» WHAT TO PRODUCE
Reproduce every line that appears below, precisely and completely.

» EXTRACTED RECORDS
= = =

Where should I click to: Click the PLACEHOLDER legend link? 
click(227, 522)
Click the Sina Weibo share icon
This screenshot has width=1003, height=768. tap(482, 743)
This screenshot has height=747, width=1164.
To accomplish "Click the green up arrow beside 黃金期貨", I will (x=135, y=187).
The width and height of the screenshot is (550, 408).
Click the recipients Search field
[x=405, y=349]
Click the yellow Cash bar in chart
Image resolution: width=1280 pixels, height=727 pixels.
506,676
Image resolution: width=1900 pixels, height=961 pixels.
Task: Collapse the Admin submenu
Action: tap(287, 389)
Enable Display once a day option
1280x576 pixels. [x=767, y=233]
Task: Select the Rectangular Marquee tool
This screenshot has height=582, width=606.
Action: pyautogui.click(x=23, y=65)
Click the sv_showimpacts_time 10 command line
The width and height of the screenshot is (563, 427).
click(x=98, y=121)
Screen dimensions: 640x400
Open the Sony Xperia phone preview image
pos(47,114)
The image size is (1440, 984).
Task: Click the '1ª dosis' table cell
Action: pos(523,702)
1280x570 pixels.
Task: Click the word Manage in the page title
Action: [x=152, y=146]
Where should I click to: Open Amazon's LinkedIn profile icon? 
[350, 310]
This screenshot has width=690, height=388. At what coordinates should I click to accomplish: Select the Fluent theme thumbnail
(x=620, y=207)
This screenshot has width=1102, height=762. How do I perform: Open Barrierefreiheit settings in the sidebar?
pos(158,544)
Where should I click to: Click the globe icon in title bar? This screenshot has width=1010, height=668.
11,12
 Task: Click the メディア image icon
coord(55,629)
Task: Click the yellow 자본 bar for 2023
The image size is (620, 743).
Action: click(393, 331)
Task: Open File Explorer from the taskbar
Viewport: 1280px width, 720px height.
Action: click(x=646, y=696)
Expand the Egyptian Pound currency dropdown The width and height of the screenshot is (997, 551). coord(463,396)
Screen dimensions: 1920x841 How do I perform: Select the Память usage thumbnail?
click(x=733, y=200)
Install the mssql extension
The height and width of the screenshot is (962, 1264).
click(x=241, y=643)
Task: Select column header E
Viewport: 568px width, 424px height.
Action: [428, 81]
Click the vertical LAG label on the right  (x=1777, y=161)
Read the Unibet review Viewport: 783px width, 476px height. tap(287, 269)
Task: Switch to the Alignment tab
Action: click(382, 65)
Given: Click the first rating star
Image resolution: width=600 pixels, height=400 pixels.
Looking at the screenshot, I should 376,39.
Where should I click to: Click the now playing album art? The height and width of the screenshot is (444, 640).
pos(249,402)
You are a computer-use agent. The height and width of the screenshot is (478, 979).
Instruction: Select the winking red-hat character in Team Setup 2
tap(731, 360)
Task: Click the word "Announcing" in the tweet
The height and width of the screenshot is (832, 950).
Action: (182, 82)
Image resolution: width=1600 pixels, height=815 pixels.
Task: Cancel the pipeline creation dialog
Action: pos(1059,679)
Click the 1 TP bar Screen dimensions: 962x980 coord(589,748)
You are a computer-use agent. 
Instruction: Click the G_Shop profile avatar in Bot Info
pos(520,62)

= = =

» TASK OUTPUT
Where should I click to: Click the PLACEHOLDER legend link? 
click(227, 522)
Click the Sina Weibo share icon
This screenshot has width=1003, height=768. tap(482, 743)
This screenshot has height=747, width=1164.
To accomplish "Click the green up arrow beside 黃金期貨", I will (x=135, y=187).
The width and height of the screenshot is (550, 408).
Click the recipients Search field
[x=405, y=349]
Click the yellow Cash bar in chart
Image resolution: width=1280 pixels, height=727 pixels.
506,676
Image resolution: width=1900 pixels, height=961 pixels.
Task: Collapse the Admin submenu
Action: tap(287, 389)
Enable Display once a day option
1280x576 pixels. [x=767, y=233]
Task: Select the Rectangular Marquee tool
This screenshot has height=582, width=606.
Action: pyautogui.click(x=23, y=65)
Click the sv_showimpacts_time 10 command line
The width and height of the screenshot is (563, 427).
click(x=98, y=121)
Screen dimensions: 640x400
Open the Sony Xperia phone preview image
pos(47,114)
The image size is (1440, 984).
Task: Click the '1ª dosis' table cell
Action: pos(523,702)
1280x570 pixels.
Task: Click the word Manage in the page title
Action: [x=152, y=146]
Where should I click to: Open Amazon's LinkedIn profile icon? 
[350, 310]
This screenshot has width=690, height=388. At what coordinates should I click to accomplish: Select the Fluent theme thumbnail
(x=620, y=207)
This screenshot has width=1102, height=762. How do I perform: Open Barrierefreiheit settings in the sidebar?
pos(158,544)
Where should I click to: Click the globe icon in title bar? This screenshot has width=1010, height=668.
11,12
 Task: Click the メディア image icon
coord(55,629)
Task: Click the yellow 자본 bar for 2023
The image size is (620, 743).
Action: click(393, 331)
Task: Open File Explorer from the taskbar
Viewport: 1280px width, 720px height.
Action: click(x=646, y=696)
Expand the Egyptian Pound currency dropdown The width and height of the screenshot is (997, 551). coord(463,396)
Screen dimensions: 1920x841 How do I perform: Select the Память usage thumbnail?
click(x=733, y=200)
Install the mssql extension
The height and width of the screenshot is (962, 1264).
click(x=241, y=643)
Task: Select column header E
Viewport: 568px width, 424px height.
Action: [428, 81]
Click the vertical LAG label on the right  (x=1777, y=161)
Read the Unibet review Viewport: 783px width, 476px height. tap(287, 269)
Task: Switch to the Alignment tab
Action: click(382, 65)
Given: Click the first rating star
Image resolution: width=600 pixels, height=400 pixels.
Looking at the screenshot, I should 376,39.
Where should I click to: Click the now playing album art? The height and width of the screenshot is (444, 640).
pos(249,402)
You are a computer-use agent. The height and width of the screenshot is (478, 979).
Instruction: Select the winking red-hat character in Team Setup 2
tap(731, 360)
Task: Click the word "Announcing" in the tweet
The height and width of the screenshot is (832, 950).
Action: (182, 82)
Image resolution: width=1600 pixels, height=815 pixels.
Task: Cancel the pipeline creation dialog
Action: pos(1059,679)
Click the 1 TP bar Screen dimensions: 962x980 coord(589,748)
You are a computer-use agent. 
Instruction: Click the G_Shop profile avatar in Bot Info
pos(520,62)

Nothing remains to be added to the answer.